→ Texto proporcionado:
((

Tanto es así que, desde el cristianismo, «el sexo ha
sido siempre el núcleo donde se anuda, a la vez que el devenir
de nuestra especie, nuestra “verdad” de sujetos humanos»
[Foucault, 2000b: 147].
En el primer volumen de su Historia
de la sexualidad, Foucault trató de delinear los cuatro
conjuntos estratégicos que desde el siglo XVIII convergen
en la constitución disciplinaria de determinados dispositivos
de saber y de poder referidos al sexo: “histerización
de la mujer”, “pedagogización del sexo del niño”,
“socialización de las conductas procreadoras”
y “psiquiatrización del placer perverso” [Foucault,
1992a]. La gran preocupación de Foucault será describir,
ante todo, la sexualidad, no tanto como un simple impulso contrario
a su sometimiento por parte de un poder exterior al mismo, sino
como ese punto en el que las relaciones de poder encuentran sus
mayores posibilidades de maniobrabilidad estratégica conducente
a la objetivación normalizadora del sujeto. Así que,
poco después de la publicación en 1976 de esta última
obra citada, reconocería:
lo que busco es intentar mostrar
cómo las relaciones de poder pueden penetrar materialmente
en el espesor mismo de los cuerpos sin tener incluso que ser sustituidos
por la representación de los sujetos. Si el poder hace
blanco en el cuerpo no es porque haya sido con anterioridad interiorizado
en la conciencia de las gentes. Existe una red de bio-poder, de
somato-poder que es al mismo tiempo una red a partir de la cual
nace la sexualidad como fenómeno histórico y cultural
en el interior de la cual reconocemos y nos perdemos a la vez
[Foucault, 1992b: 166].
No podemos negar las prohibiciones,
las exclusiones y las regulaciones fuertemente restrictivas a las
que ha sido sometido el cuerpo durante siglos y siglos de dominación
patriarcal. Disponemos hoy de una cada vez más intensa historia
de las condenas y prescripciones relativas a la utilización,
experimentación, expresión y percepción del
cuerpo propio y ajeno, acordes con determinados esquemas normativos
hegemónicos6. Pero el cuestionamiento
decidido de la “hipótesis represiva” propuesto
por Foucault nos introduce en el complejo entramado de la “gobernabilidad”

))

→ Material recopilado:
((

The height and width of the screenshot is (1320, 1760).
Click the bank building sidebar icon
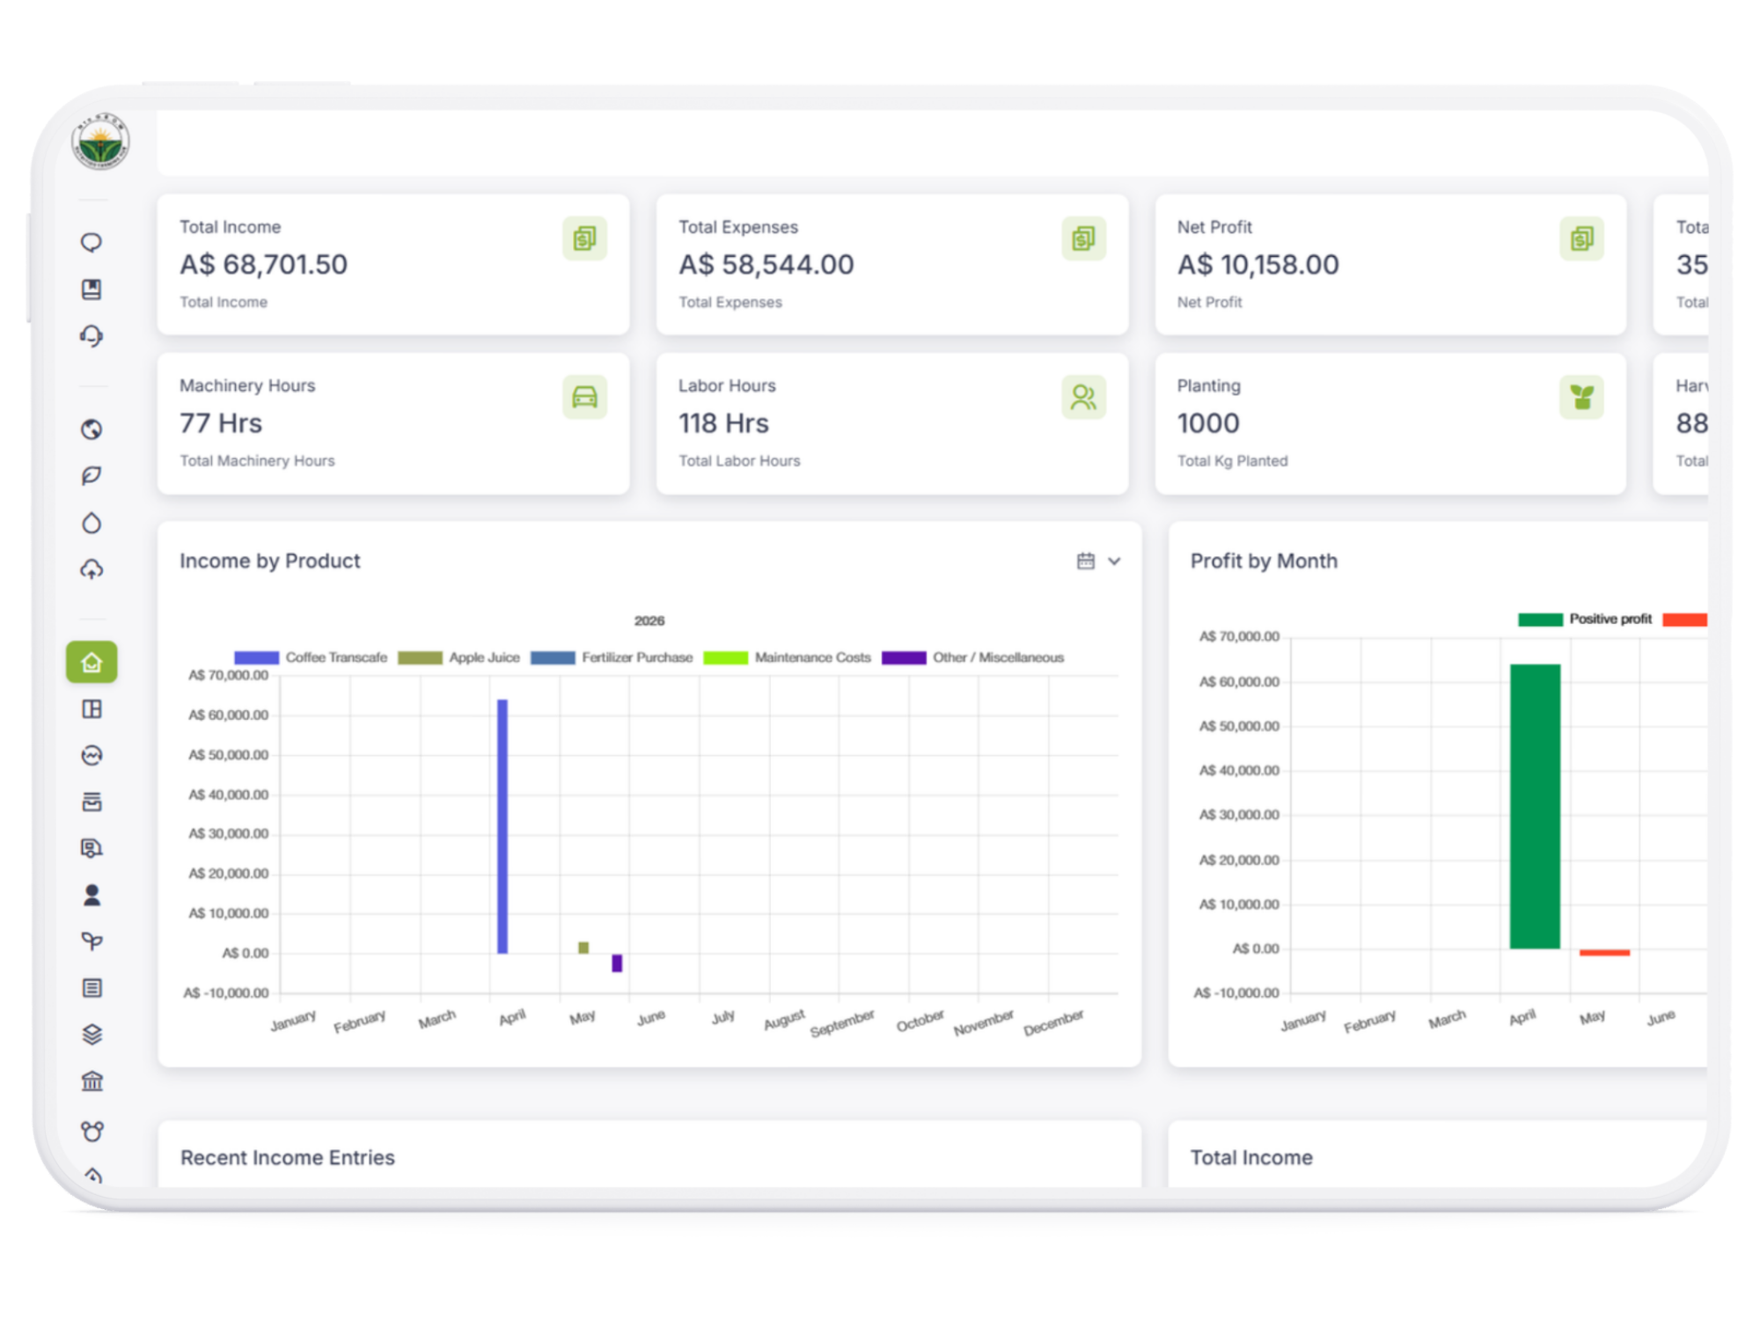92,1082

))

→ Objetivo del ejercicio: Enumera, por favor, los conjuntos estratégicos que, según el texto proporcionado, Foucault trató de delinear en el primer volumen de su Historia de la sexualidad.

→ Resultado del ejercicio:
- Histerización de la mujer
- Pedagogización del sexo del niño
- Socialización de las conductas procreadoras
- Psiquiatrización del placer perverso